Wednesday, December 10, 2008

Progress Prize 2008

The long awaited Progress Prize 2008 as finally been awarded. Of course, I immediately rushed to download the supporting papers and learn what is in the new super-accurate model discussed on BellKor’s web, and what other goodies are in BellKor’s and BigChaos’ solution. If you haven’t checked the papers yet, do it before continuing to read this (references can be found in the NetflixPrize forum).


It appears that what’s new in 2008 is mostly about exploiting the dates. BellKor’s 2007 solution used the date in the global effects, but that was about it. It seems logical that 2008 brings more ways of making use of it. That’s not a surprise: much of PragmaticTheory’s recent improvement has been about using dates too. Still, there are differences, so we’ll see where that leads us. I know what I’ll be doing over the Christmas Holidays.


What worries me is the approach using billions of parameters. My poor home PC can’t do that. Running Windows XP Home Edition, a process is limited to about 1.6 GB of memory (2GB application address space minus the address space lost due to DLL mapping). With about 400MB used for the training data (typically), that leaves about 150M double precision parameters, far from the required number. Going single precision raises the number to 300M, still far short. Running from disk is my only option, but the poor disk is almost full!


What’s funny is that 10 billion parameters is not only much larger than the training data size (roughly 100 million ratings), but it is even larger than the 17770 movies X 480189 users (approximately 8.5 billion) problem space. Still, the model introduces a third dimension (time) with 2243 different dates, resulting in a problem space of 2243 X 17770 X 480189 = 19139 billion (almost the cost of a bank bailout). Fair enough, but I still have to ask Santa for a new PC.

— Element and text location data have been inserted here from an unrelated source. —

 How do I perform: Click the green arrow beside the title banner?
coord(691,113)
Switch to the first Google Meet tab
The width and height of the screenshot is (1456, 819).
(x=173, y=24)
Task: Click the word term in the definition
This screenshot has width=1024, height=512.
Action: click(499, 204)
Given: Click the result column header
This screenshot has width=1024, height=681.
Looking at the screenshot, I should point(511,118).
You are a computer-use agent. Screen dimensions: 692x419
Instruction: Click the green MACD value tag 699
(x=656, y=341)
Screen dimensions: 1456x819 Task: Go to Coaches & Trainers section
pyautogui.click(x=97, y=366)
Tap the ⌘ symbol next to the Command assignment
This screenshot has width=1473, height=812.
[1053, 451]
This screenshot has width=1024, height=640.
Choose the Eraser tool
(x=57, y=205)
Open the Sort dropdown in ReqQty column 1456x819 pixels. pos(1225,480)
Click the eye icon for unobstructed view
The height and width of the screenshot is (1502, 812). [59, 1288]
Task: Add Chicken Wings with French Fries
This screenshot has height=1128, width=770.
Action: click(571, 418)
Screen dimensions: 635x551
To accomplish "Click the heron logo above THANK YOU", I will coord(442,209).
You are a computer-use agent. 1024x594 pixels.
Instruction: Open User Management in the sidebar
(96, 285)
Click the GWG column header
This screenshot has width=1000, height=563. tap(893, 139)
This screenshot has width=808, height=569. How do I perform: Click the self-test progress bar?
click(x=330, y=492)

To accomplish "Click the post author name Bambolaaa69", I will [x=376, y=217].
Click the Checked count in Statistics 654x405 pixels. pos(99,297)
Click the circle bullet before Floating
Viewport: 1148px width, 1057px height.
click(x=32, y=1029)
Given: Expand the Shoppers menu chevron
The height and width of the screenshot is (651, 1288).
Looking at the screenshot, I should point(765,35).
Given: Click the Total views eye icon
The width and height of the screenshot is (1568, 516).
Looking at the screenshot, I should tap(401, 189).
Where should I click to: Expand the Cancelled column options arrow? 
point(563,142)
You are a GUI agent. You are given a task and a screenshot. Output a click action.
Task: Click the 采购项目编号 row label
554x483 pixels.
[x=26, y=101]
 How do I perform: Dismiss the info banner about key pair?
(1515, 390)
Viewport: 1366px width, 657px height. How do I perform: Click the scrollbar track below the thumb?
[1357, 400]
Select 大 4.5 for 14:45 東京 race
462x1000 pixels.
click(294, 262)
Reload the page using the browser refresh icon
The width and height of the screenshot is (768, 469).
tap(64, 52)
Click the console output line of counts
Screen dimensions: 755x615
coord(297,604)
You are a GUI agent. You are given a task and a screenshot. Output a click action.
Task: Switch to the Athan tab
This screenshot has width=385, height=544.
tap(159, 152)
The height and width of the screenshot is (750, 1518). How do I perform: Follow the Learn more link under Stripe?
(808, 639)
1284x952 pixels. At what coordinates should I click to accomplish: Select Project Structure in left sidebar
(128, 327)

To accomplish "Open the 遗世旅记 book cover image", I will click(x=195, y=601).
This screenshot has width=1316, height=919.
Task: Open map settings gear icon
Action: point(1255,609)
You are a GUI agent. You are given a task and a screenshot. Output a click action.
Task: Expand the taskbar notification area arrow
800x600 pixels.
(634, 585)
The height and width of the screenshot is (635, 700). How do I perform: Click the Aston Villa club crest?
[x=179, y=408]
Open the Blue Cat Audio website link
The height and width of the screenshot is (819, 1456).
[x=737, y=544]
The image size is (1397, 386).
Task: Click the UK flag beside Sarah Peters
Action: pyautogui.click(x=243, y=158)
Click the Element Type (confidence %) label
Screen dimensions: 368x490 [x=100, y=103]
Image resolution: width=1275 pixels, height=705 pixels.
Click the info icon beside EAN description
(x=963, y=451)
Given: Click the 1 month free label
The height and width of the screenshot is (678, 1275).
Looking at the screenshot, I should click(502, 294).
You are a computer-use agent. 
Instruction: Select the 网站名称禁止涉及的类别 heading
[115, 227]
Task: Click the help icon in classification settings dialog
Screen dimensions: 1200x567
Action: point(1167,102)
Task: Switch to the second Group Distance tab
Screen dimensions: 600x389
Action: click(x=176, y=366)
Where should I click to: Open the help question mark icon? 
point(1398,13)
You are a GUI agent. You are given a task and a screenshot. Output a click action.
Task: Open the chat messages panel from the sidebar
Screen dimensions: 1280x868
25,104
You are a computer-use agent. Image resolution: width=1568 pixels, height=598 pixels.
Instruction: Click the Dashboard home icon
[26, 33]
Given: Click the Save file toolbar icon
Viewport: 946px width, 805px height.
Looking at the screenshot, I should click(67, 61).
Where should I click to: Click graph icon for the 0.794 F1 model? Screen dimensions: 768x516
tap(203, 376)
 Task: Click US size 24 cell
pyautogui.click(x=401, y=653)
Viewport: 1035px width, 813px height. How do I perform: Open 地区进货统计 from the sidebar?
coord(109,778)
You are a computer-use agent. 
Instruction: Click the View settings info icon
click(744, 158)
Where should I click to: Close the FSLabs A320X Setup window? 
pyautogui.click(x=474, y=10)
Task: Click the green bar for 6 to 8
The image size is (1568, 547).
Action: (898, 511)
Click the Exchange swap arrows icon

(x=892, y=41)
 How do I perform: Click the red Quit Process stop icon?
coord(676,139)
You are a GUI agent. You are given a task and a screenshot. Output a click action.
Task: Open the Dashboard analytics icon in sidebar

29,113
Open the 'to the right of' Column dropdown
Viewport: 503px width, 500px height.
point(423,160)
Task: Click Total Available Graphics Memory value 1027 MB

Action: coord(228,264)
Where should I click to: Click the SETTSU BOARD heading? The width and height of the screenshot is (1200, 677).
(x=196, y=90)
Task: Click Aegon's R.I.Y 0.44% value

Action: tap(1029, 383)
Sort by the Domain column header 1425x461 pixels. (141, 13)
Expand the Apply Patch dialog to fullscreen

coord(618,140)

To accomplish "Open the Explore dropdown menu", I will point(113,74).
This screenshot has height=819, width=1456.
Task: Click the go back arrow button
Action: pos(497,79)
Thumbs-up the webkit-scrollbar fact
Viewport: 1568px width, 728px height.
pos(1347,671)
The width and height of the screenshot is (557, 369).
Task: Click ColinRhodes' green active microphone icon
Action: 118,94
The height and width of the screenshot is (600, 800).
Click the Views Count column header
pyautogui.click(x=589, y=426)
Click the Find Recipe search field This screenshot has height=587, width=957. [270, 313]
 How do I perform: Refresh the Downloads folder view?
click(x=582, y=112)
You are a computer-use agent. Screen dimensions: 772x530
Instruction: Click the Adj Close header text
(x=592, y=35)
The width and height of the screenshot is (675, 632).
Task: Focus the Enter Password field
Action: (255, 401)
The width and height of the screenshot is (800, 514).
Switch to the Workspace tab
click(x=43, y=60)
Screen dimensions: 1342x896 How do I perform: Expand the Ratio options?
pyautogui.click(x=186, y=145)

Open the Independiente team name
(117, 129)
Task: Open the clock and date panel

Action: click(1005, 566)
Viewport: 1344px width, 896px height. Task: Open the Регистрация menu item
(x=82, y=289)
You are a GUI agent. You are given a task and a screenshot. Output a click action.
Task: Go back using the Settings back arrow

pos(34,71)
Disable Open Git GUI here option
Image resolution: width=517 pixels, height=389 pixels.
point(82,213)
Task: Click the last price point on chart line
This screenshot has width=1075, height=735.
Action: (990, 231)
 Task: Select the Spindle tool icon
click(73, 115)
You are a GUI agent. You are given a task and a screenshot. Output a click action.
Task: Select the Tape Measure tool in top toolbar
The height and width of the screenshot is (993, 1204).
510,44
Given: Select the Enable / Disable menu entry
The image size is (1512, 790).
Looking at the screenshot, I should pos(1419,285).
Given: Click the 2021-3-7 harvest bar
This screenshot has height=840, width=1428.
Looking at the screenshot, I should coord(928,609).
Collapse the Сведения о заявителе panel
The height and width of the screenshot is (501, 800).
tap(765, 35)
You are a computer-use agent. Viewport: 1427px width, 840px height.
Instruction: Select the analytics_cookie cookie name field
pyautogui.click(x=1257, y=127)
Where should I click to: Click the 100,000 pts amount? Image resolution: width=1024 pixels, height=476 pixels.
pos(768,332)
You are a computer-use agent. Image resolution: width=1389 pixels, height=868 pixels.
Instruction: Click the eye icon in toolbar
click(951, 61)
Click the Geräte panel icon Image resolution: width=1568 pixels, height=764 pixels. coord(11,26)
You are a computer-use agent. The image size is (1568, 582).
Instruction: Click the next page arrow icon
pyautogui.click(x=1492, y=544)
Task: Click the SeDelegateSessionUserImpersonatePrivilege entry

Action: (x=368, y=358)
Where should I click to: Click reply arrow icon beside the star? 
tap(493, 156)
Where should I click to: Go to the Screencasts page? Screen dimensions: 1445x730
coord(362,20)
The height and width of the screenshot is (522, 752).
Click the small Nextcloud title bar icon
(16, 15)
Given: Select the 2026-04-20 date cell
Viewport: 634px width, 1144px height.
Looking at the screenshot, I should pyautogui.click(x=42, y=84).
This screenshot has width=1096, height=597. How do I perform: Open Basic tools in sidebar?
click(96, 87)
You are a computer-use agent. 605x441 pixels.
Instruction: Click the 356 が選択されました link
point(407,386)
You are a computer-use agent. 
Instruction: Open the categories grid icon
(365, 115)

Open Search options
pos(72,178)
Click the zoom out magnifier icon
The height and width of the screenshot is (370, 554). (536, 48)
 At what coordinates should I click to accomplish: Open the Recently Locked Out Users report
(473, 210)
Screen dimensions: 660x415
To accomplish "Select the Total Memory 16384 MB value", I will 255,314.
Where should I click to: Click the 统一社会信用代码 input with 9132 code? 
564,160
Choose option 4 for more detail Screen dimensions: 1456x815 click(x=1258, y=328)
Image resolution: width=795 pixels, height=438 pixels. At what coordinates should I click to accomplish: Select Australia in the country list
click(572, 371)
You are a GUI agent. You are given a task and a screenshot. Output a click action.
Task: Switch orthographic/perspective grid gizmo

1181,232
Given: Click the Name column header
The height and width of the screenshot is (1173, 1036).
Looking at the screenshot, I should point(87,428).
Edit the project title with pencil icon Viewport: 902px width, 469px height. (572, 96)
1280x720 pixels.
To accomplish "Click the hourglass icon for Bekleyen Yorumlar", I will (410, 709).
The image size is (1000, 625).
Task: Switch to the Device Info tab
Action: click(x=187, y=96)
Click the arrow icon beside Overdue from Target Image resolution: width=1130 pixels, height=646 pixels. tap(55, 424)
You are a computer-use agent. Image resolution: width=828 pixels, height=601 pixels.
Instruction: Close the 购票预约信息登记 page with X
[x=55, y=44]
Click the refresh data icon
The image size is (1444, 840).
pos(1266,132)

Enough rambling, I need to write some code. We’ve been falling behind…


Martin for PragmaticTheory

8 comments:

Colin Green said...

Hi, y'know if you use a 64bit OS you can allocate more than 4GB of RAM. I've been using Windows XP 64bit with 4GB - on the basis that I can reliably allocate 2GB or more in a single process.

Anonymous said...

I am backing you guys. I like the idea of some people in their free time surpassing at&t and company. I am lost when it comes to coding, but I enjoy the theories' behind the algorithms. So I will keep an eye on your blog. Good luck

Anonymous said...

You should Google for "boot.ini 3gb" to enable a 3GiB user address space.

Anonymous said...

Kudos for the recent 0.8620 RMSE
I guess you implemented the Biggies ideas on your own, or do you have any "personal sauce" added to the mix?
I mean, yes/no, I am not asking for the magic spell :-)

PragmaticTheory said...

LMV: The last submission (0.8620) was mostly our implementation of some ideas described in the 2008 progress prize and KDD 2008 papers. About 1/4 of the gain was "personal sauce".

Anonymous said...

About 1/4 of the gain was "personal sauce"

Thanks, so it means roughly that your personal sauce is worth about .0004 and that the still secret sauce of the Biggies (with respect to the published papers) is worth about .0013, interesting...

Nitrous Gold said...

You can also run a 64 bit linux with less headache than trying to switch to 64 bit XP/Vista. I installed Wubi (an Ubuntu installer that does not require repartitioning) in a 5 gb hard drive file and had more than enough room - you can probably go much smaller. The NTFS partition is still available when in the linux os, but you can then access all your RAM.

Anonymous said...

What about Distributed Computing like Folding@home?

I will be willing to donate my computing resources if it goes to free movie recommending website.

If I get recommendations of *good* movies :).


Not sure if Netflix is still at 9.63% improvement.